3.1 The Lagrangian and Its Properties

Using Lagrangian multipliers, we turn (2) into an unconstrained optimization problem,

$$
\begin{gather*}
\max _{\lambda \geq 0} \min _{\mathbf{X}} L(\mathbf{x}, \lambda) \\
L(\mathbf{x}, \lambda)=\sum_{(i, j)} c_{i j}\left|x_{i}-x_{j}\right|+\sum_{k=1}^{\pi} \lambda_{k}\left(h_{k}(\mathbf{x})-\tau\right) \tag{4}
\end{gather*}
$$

where $L(\mathbf{x}, \lambda)$ is the Lagrangian. From Kuhn-Tucker theory [8] we obtain the following complementary slackness theorem. Let $\lambda_{k}^{*}$ and $s_{k}^{*}$ be their respective values at global optimum.

Theorem 3.1 At global optimum, $\lambda_{k}^{*} s_{k}^{*}=0$.
The theorem implies that there are active constraints ( $\lambda_{k}>0$ ) and inactive constraints ( $\lambda_{k}=0$ ), and we can effectively ignore those inactive constraints in the neighborhood of the global optimum. As observed by Srinivasan et al. [17], the number of active constraints are kept small throughout timing-driven placement.

We can look at the Lagrangian as a function of two sets of variables, primal variables $x$ and dual variables $\lambda$. We can use $L(\mathbf{x})$ or $L(\lambda)$ to denote the Lagrangian when the other variable set is fixed. The following two optimization problems can be formulated using the above definitions: the primal problem

$$
\min _{\mathbf{x}} L(\mathbf{x}) \text { s.t. } \quad h_{k}(\mathbf{x}) \leq \tau, \quad k=1,2, \ldots, \pi
$$

and the dual problem

$$
\max _{\lambda} L(\lambda) \text { s.t. } \quad \lambda \geq 0
$$

A saddlepoint of the Lagrangian is defined as such a pair ( $\mathbf{x}^{*}, \lambda^{*}$ ) that satisfies

$$
L\left(\mathbf{x}^{*}, \lambda\right) \leq L\left(\mathbf{x}^{*}, \lambda^{*}\right) \leq L\left(\mathbf{x}, \lambda^{*}\right)
$$

for all $\lambda \geq 0$ and all $x$. As customary, we assume constraint qualification, differentiability, and convexity of $h_{k}(x)$. The following duality theorem is due to Wolfe [22].

DATA PROVIDED
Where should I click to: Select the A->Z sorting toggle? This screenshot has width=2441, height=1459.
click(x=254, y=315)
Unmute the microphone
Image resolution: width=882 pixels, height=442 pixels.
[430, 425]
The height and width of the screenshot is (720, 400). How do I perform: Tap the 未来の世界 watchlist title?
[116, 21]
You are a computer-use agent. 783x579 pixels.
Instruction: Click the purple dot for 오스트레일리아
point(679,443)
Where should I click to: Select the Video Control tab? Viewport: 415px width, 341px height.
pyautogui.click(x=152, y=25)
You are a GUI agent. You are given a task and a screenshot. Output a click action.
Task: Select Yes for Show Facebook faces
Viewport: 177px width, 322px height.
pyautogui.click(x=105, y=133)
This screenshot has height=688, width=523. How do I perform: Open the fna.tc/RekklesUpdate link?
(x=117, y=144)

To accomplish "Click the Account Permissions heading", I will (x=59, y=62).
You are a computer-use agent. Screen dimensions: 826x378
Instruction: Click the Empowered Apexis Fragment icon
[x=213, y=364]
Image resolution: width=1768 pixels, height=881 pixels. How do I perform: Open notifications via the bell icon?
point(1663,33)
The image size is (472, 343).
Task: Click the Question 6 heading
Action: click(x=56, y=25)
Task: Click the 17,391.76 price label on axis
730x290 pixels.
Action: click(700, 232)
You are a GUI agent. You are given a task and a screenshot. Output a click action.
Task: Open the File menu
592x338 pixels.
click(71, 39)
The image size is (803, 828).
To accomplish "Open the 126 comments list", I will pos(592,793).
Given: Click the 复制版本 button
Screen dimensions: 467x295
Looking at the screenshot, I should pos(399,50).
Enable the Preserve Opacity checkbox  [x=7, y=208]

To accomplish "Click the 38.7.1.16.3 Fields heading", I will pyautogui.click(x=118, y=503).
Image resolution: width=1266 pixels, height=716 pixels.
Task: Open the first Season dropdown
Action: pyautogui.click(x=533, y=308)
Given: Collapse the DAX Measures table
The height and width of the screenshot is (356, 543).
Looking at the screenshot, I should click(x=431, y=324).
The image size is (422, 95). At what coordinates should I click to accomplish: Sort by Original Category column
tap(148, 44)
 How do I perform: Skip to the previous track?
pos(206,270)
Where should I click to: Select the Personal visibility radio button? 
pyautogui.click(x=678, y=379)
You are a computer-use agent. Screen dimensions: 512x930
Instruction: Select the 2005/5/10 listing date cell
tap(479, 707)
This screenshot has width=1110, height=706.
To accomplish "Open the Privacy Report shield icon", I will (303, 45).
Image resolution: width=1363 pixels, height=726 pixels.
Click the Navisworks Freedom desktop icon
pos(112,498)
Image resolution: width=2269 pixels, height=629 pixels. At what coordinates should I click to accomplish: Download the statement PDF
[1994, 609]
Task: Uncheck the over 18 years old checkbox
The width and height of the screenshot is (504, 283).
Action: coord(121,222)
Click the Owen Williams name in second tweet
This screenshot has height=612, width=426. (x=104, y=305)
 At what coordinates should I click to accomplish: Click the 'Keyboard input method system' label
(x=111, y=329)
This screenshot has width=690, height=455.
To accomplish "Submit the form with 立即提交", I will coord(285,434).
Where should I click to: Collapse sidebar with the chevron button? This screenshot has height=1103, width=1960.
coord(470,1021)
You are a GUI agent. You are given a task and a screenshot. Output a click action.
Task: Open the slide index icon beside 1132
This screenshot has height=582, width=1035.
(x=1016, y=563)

PARTS OF THE EXERCISE
[A] In the section on the Lagrangian, who observed that the number of active constraints stays small throughout timing-driven placement?
[B] Write out the section on the Lagrangian word for word from "Theorem 3.1 At" to "throughout timing-driven placement.".

ANSWERS BELOW
[A] Srinivasan et al.

[B]
Theorem 3.1 At global optimum, $\lambda_{k}^{*} s_{k}^{*}=0$.
The theorem implies that there are active constraints ( $\lambda_{k}>0$ ) and inactive constraints ( $\lambda_{k}=0$ ), and we can effectively ignore those inactive constraints in the neighborhood of the global optimum. As observed by Srinivasan et al. [17], the number of active constraints are kept small throughout timing-driven placement.